In many diseases and conditions, a favourable outcome of prophylactic and/or therapeutic treatments is strongly correlated with early and/or accurate prediction, diagnosis, prognosis and/or monitoring of a disease or condition. Therefore, there exists a continuous need for additional and preferably improved manners for early and/or accurate prediction, diagnosis, prognosis and/or monitoring of diseases and conditions to guide the treatment choices.
The mammalian renal system plays central roles inter alia in the removal of catabolic waste products from the bloodstream and in the maintenance of fluid and electrolyte balances in the body.
Renal dysfunction encompasses diseases and conditions in which kidney function is inadequate, such as for example diseases and conditions characterised by an acute or chronic deterioration of kidney function, more particularly characterised by an acute or chronic decline in kidney excretory function, as evidenced for example by reduced glomerular filtration rate. Renal dysfunction may develop into a life-threatening condition in which the (systemic) build-up of catabolic waste products and other harmful or toxic substances and/or the development of significant imbalances in bodily fluids or electrolytes may lead to, contribute to or exacerbate the failure of other major organ systems and death.
Signs and symptoms of renal dysfunction may include inter alia increased levels of urea in the blood, volume overload and swelling, abnormal acid levels, abnormal levels of potassium, calcium and/or phosphate, changes in urination, fatigue, skin rash or itching, nausea, dyspnea, reduced kidney size, haematuria and anaemia. However, renal dysfunction is frequently insidious and may progress to an advanced stage before the patient notices problems and decides to seek a physician. Therefore, renal dysfunction is commonly diagnosed late, and the patient may already be in need of radical and non-trivial treatments such as dialysis or kidney transplantation.

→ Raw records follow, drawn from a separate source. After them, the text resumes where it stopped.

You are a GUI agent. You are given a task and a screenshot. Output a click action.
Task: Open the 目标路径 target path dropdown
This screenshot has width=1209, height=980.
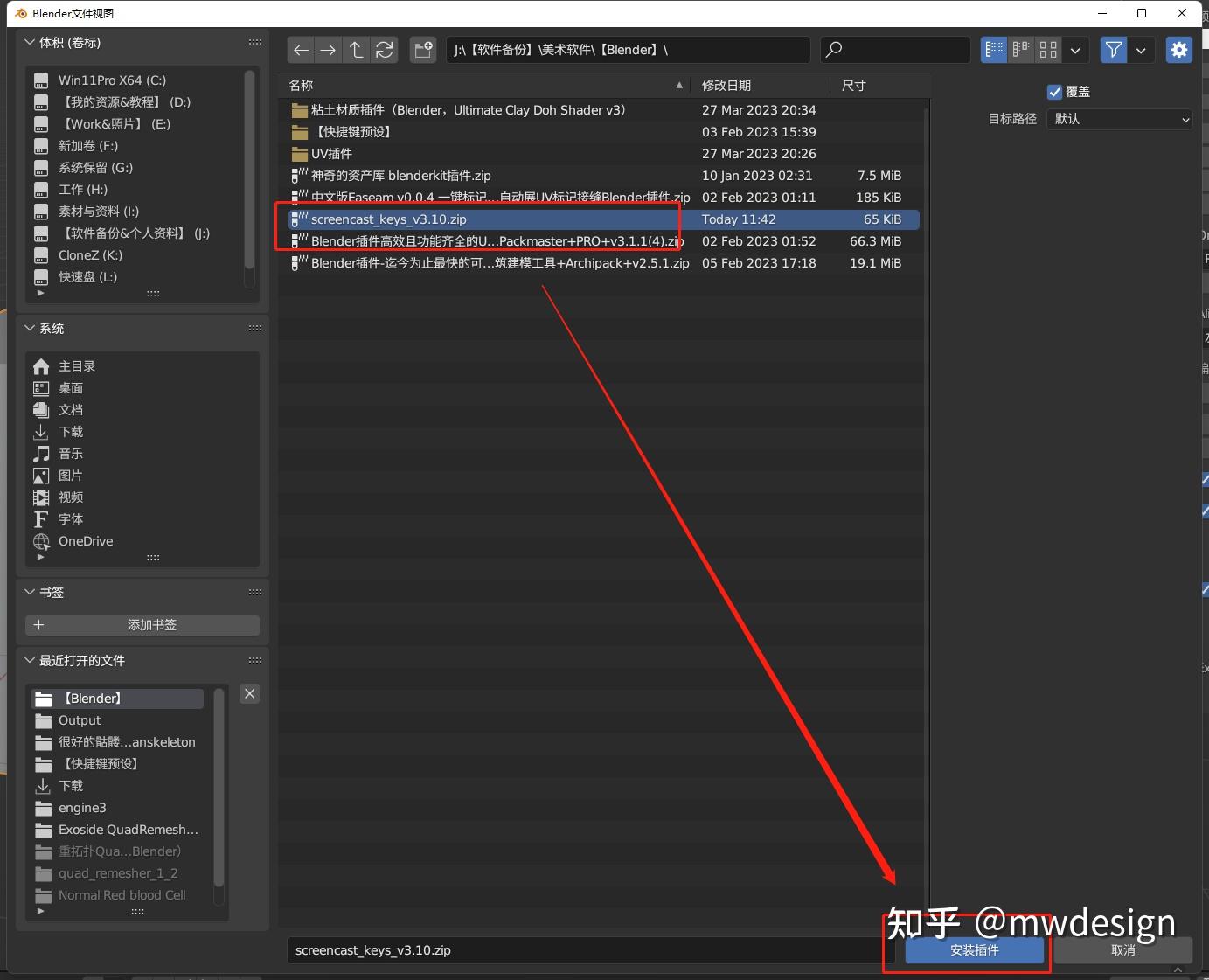pos(1119,119)
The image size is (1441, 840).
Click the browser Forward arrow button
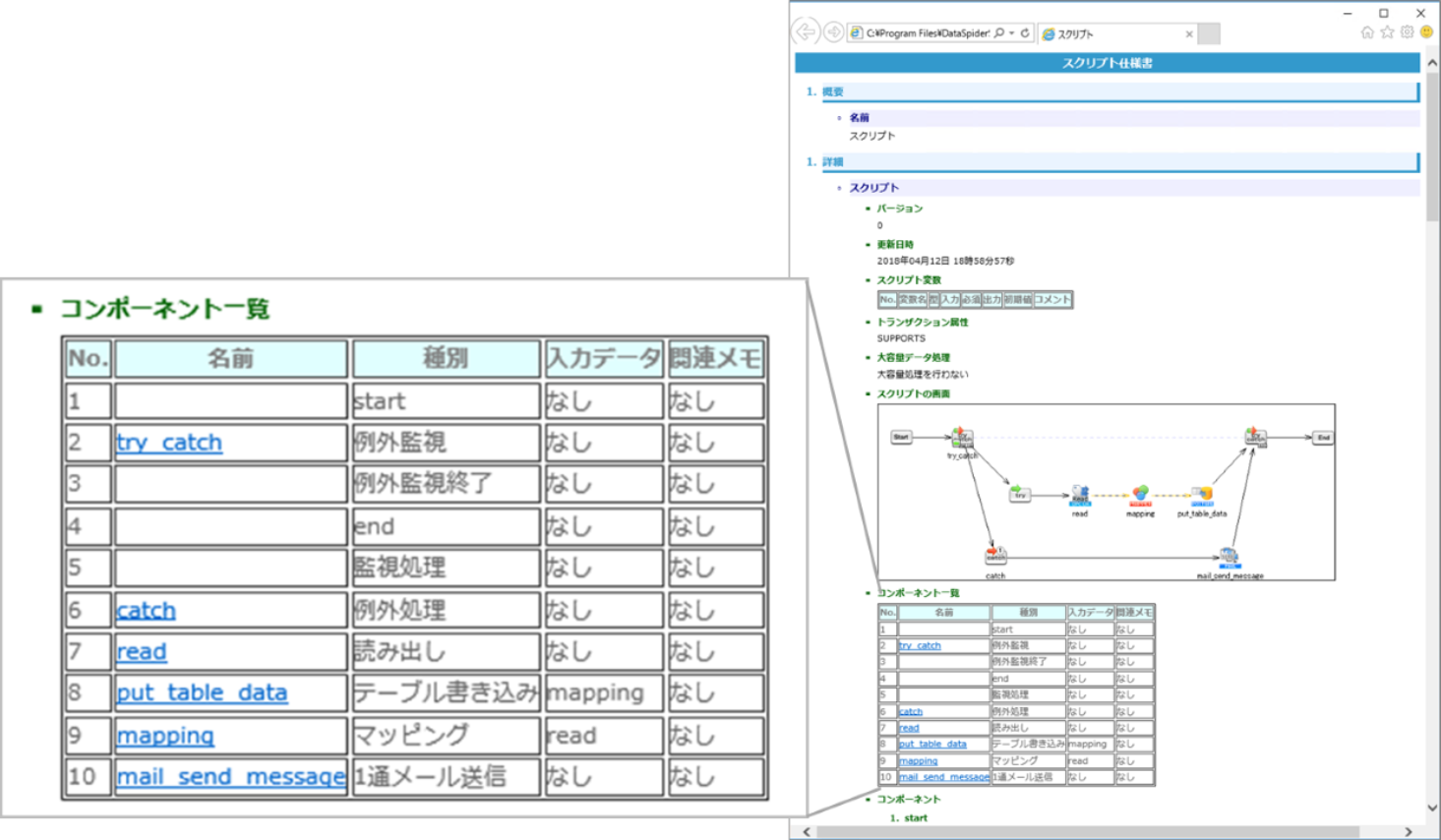[x=833, y=32]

To aid diagnosis of renal dysfunction, some methods have been developed previously. For example, one way is to determine the glomerular filtration rate (GFR). However, GFR measurements rely on invasive, time-consuming and expensive procedures involving the injection of exogenous and potentially harmful diagnostic substances and measuring their excretion at specified time period(s). Another method is to measure serum creatinine clearance. Creatinine originates from muscle tissue and is increasingly secreted by renal tubules concomitant with decreasing renal function. However, serum creatinine levels depend on age, sex, diet, muscle mass, ethnic background, physical activity, disease, other manners of secretion, etc., which factors may impair the reliability of creatinine clearance for diagnosis of renal dysfunction. A further endogenous biomarker for diagnosing renal dysfunction is Cystatin C. Advantageously, compared to creatinine the expression of Cystatin C is comparably steady. Nevertheless, Cystatin C does show some limitations: for example, its levels are affected by immunosuppressive therapeutics and are dependent on thyroid function. Cystatin C also does not react rapidly enough to acute changes in GFR and is thus not a satisfactory marker for acute kidney injury (AKI). Another endogenous marker is neutrophil gelatinase-associated lipocalin (NGAL) which appears to detect early stages of acute renal injury. However, the use of NGAL is confounded by its anti-inflammatory role, which may lead to substandard specificity in complicated patient populations.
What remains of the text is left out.